■ **Reading text**
────
Khosla, Shivun1, Simo, Ricard1, Nixon, Iain1, Tikka, Theofano1, Jeannon, Jean-Pierre1, Ngu, Rose1, Chandra, Ash1, Moonim, Muffadal1, Carroll, Paul1, Tharavaj, Selvam1
1 Head and Neck and Thyroid Oncology Unit, Guy’s and St Thomas’ Hospital NHS Foundation Trust, London, United Kingdom
Background: Ultrasound-guided fine needle aspiration (USS-FNAC) is now the gold standard tool for evaluating patients with thyroid nodules with a false-negative rate of < 3%. However, the utility of USS-FNAC in the evaluation of Intrathoracic Goitres (ITGs) remains controversial.
Objectives: To determine the value of USS-FNAC in the evaluation of ITG, to determine the incidence of cancer in ITG and establish the clinical implications of this diagnosis.
Methods: A review of 237consecutive patients undergoing surgery for ITG from 2004 to 2016 was undertaken. All patients were evaluated with USS-FNAC and cytology results of Thy3 or above were discussed in the thyroid multidisciplinary oncology meeting before surgery. Data on cytological and histological analysis was collected prospectively and analyzed.
────
■ **Data**
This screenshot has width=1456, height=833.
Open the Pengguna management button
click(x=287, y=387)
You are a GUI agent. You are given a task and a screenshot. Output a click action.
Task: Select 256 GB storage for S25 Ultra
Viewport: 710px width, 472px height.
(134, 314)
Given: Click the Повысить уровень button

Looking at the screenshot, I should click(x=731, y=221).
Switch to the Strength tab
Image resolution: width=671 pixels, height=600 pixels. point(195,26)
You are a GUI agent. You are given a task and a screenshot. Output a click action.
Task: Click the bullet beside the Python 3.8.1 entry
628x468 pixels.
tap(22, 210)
────
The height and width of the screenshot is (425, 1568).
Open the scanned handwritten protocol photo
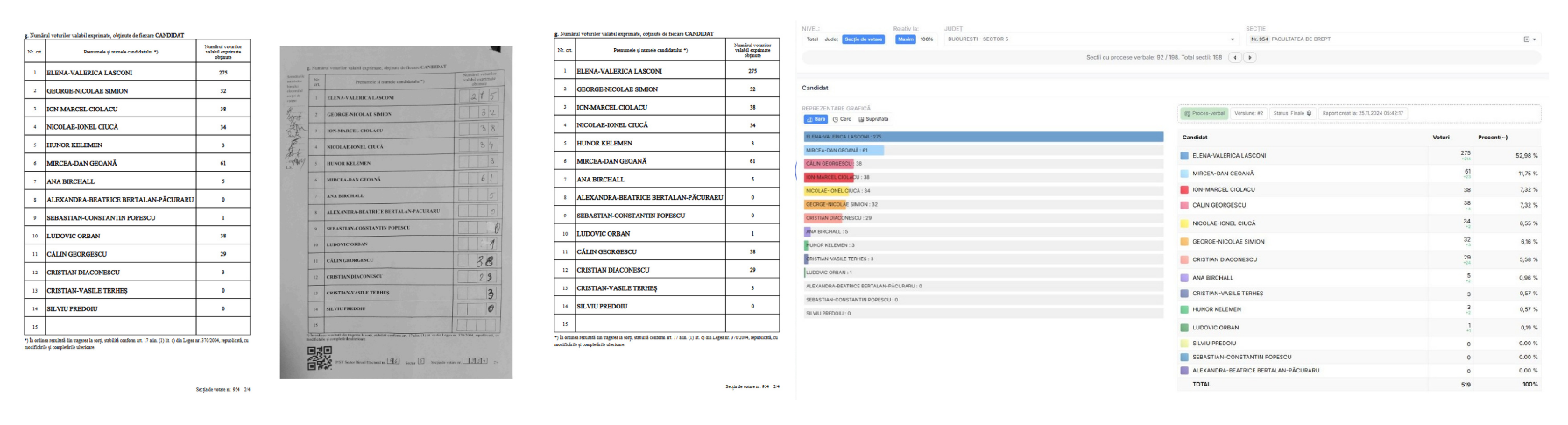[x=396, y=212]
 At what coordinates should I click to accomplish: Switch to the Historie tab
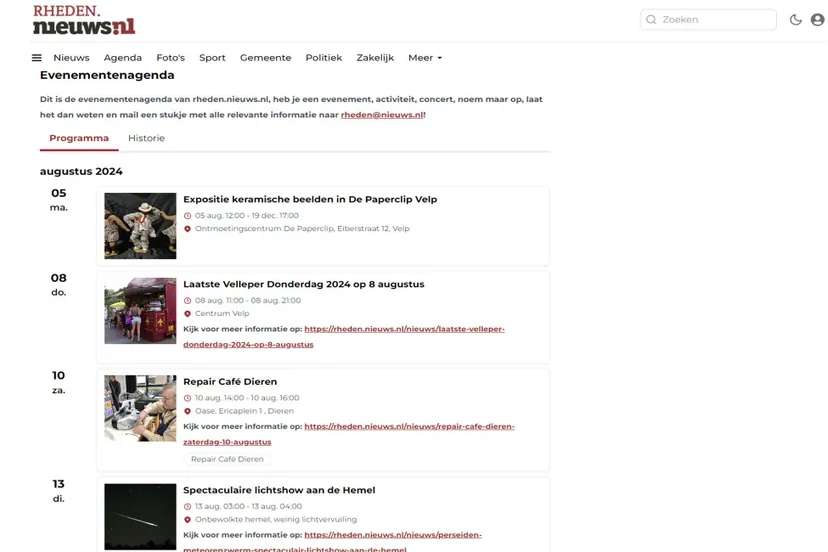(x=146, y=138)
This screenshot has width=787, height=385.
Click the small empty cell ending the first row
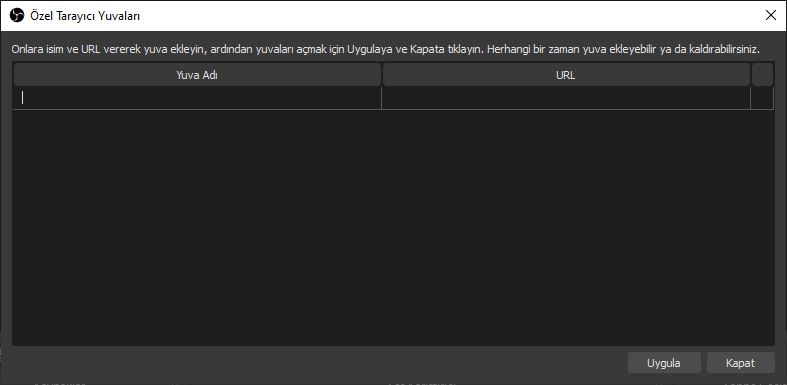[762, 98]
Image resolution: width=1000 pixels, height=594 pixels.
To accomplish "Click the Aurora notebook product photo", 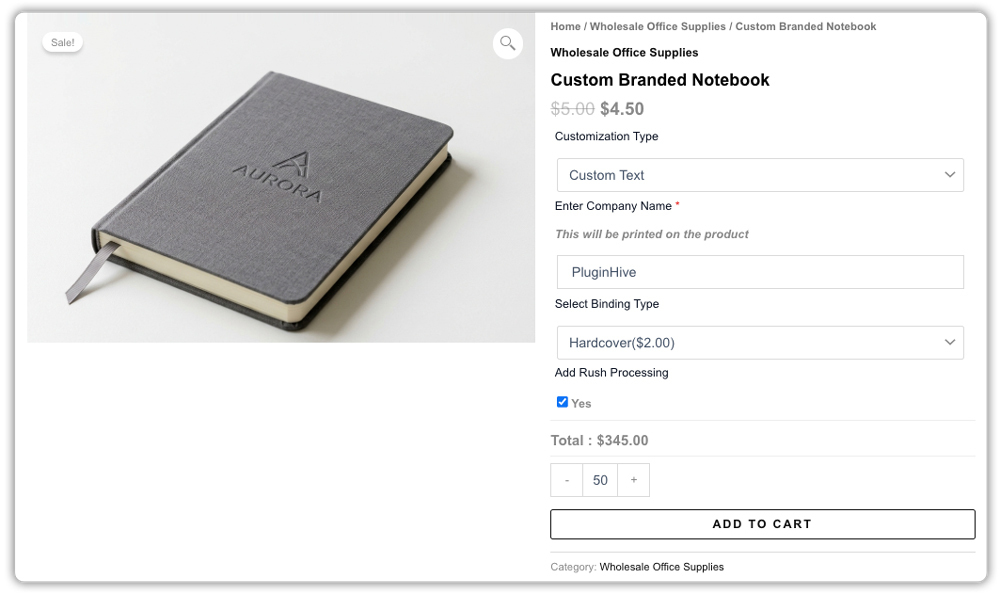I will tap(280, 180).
────
■ **Activity list**
a: How many patients undergoing surgery for intrathoracic goitre were reviewed in the thyroid abstract?
b: Reproduce the passage of the thyroid abstract that begins at the words "Objectives: To determine" and stops after "of this diagnosis.".
c: Write the next part of the thyroid abstract, picking up after its last sentence.
The data above come from a separate source.

■ **Answers to the exercises**
a: 237 consecutive patients.

b:
Objectives: To determine the value of USS-FNAC in the evaluation of ITG, to determine the incidence of cancer in ITG and establish the clinical implications of this diagnosis.

c:
Results: Nineteen patients were diagnosed with thyroid cancer. The rate of malignancy in ITG is 8.01%. Twelve patients had benign pre-operative benign cytology results and resulting in a rate of unexpected occult malignancy of 0.46%. 18 patients had Papillary Thyroid Cancer and 1 patient Medullary Thyroid Cancer. Of the 13 patients undergoing initial hemithyroidectomy, 7 underwent completion surgery due to multicentricity or tumour stage. The USS-FNAC had a sensitivity of 33% and specificity 93.3% to exclude cancer.
Discussion & Conclusion: Surgery for ITG is challenging. It requires accurate evaluation and a multidisciplinary approach by specialised teams. USS-FNAC has poor sensitivity (33%) but high specificity (93.3%) to exclude cancer in ITGs. Patients undergoing initial hemi-thyroidectomy and diagnosed of cancer may need to undergo completion thyroidectomy due to the stage of tumour.